11 Maio 2009 - 00h30
Entrevista: Manuel Lupi
"Quero marcar a minha época”
Manuel Lupi, cavaleiro, vai tourear na II Corrida Vidas/Correio da Manhã, que decorre quinta-feira no Campo Pequeno, ao lado dos matadores ‘Pedrito de Portugal’ e ‘El Cid’
Correio de Manhã – Como está a encarar a 2.ª Corrida Vidas/CM?
Manuel Lupi – É a minha primeira do CM. São eventos vistos por gente fora do meio taurino.

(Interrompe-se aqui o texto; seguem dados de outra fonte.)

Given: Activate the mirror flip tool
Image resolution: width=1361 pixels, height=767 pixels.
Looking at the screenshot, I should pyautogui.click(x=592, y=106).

– O que tem o Campo Pequeno de especial?
– É a maior praça de Portugal e, no toureio a cavalo, penso que será a mais importante do Mundo. É lindíssima, e desfrutamos do seu ambiente enquanto toureamos.
– Como é tourear aos 23 anos?
– Uma grande honra. Este é o meu segundo ano de alternativa e tenho de dar provas do meu nível.
– O seu futuro está na tauromaquia?
– Deixei de estudar. Montar dez cavalos por dia não é algo que se faça em quatro horas, pelo que não dava para conciliar com os estudos.
– Se não fosse toureiro imaginava-se a fazer o quê?
– Não cheguei a acabar o 12º ano, mas sempre tive gosto pelo campo e queria tirar o curso de Veterinária.
– Quais são as suas ambições?
– Ser como João Moura ou Pablo Hermoso, para se lembrarem de mim. Quero marcar a minha época.
– O seu pai [José Samuel Lupi] é um bom conselheiro?
– Conhece toiros e cavalos como ninguém. É um professor que tenho em casa.
– Como lida com o medo?
– Medo não é a palavra certa. É mais o respeito pelo toiro.
– Vai dedicar a lide a alguém?
– Ao público do Campo Pequeno.
– Sente o público ou abstrai-se?
– O público faz-nos, por vezes, ter vontade de arriscar mais.
PERFIL
Manuel Lupi nasceu há 23 anos numa família com tradição tauromáquica. O seu pai, José Samuel Lupi, grande figura do toureio nos anos 70, deu-lhe alternativa em 2008.